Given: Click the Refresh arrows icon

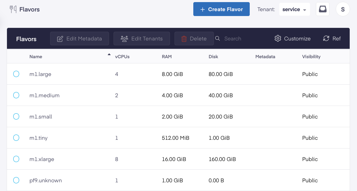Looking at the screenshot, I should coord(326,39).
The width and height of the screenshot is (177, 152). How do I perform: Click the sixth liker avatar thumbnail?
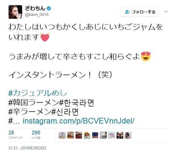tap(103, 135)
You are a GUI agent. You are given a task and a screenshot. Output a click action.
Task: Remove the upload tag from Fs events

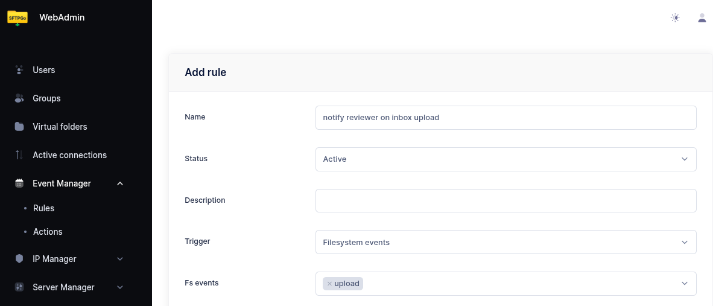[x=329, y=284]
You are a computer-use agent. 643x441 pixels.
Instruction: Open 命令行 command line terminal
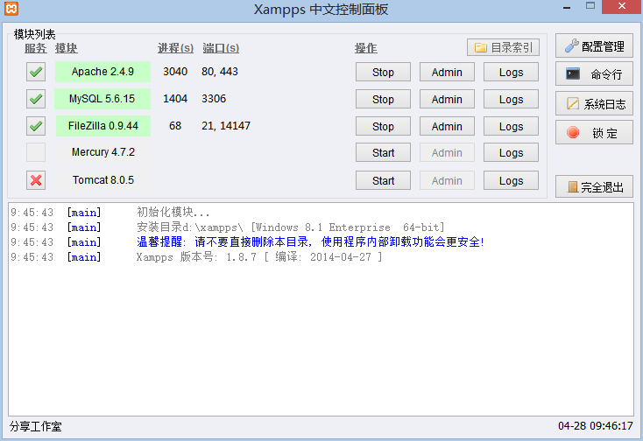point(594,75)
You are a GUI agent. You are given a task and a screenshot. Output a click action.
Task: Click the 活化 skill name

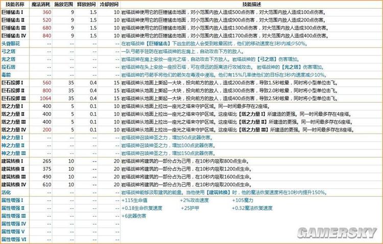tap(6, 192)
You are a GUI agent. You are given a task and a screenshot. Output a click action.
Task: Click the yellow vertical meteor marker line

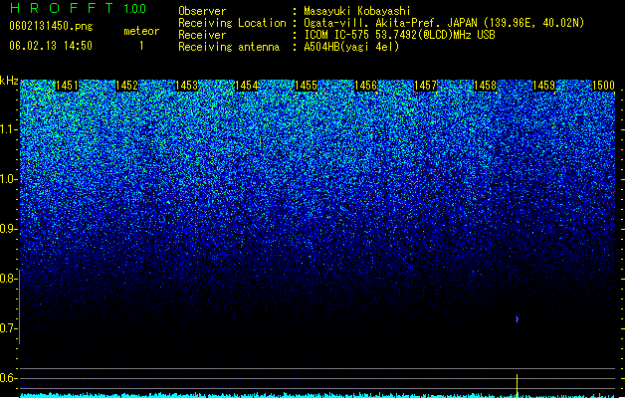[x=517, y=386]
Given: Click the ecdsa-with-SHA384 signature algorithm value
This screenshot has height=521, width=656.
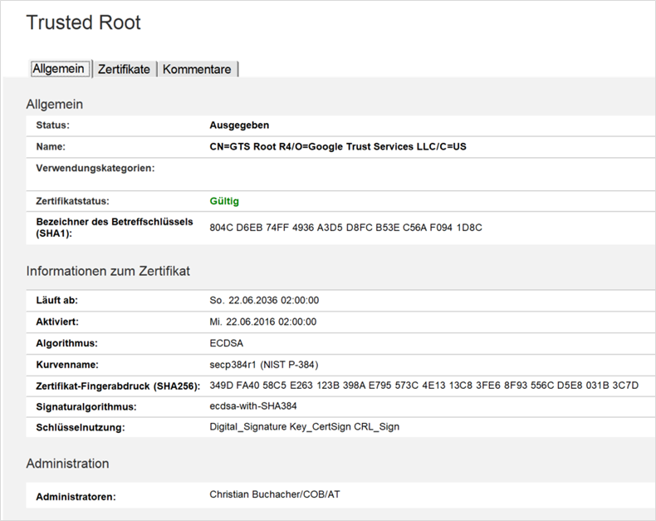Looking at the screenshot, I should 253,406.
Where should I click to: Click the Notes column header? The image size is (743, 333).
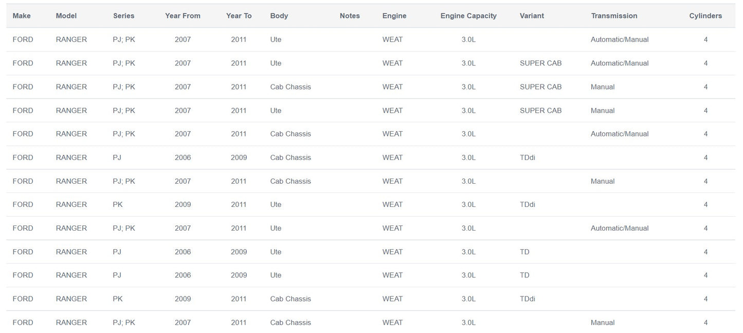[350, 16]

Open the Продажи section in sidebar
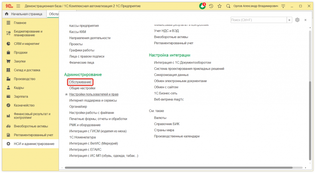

### WRITTEN PROBLEM
Arrange the data above as a numbered list. Skip the blank lines and leave out the pictures.

### WRITTEN RESPONSE
1. Given: Click the Refresh arrows icon
2. Looking at the screenshot, I should coord(326,39).
3. The width and height of the screenshot is (177, 152). How do I perform: Click the sixth liker avatar thumbnail?
4. tap(103, 135)
5. You are a GUI agent. You are given a task and a screenshot. Output a click action.
6. Task: Remove the upload tag from Fs events
7. [x=329, y=284]
8. You are a computer-use agent. 643x441 pixels.
9. Instruction: Open 命令行 command line terminal
10. point(594,75)
11. You are a GUI agent. You are given a task and a screenshot. Output a click action.
12. Task: Click the 活化 skill name
13. tap(6, 192)
14. You are a GUI agent. You are given a task and a screenshot. Output a click action.
15. Task: Click the yellow vertical meteor marker line
16. [x=517, y=386]
17. Given: Click the ecdsa-with-SHA384 signature algorithm value
18. This screenshot has height=521, width=656.
19. Looking at the screenshot, I should 253,406.
20. Where should I click to: Click the Notes column header? The image size is (743, 333).
21. [350, 16]
22. Open the Продажи section in sidebar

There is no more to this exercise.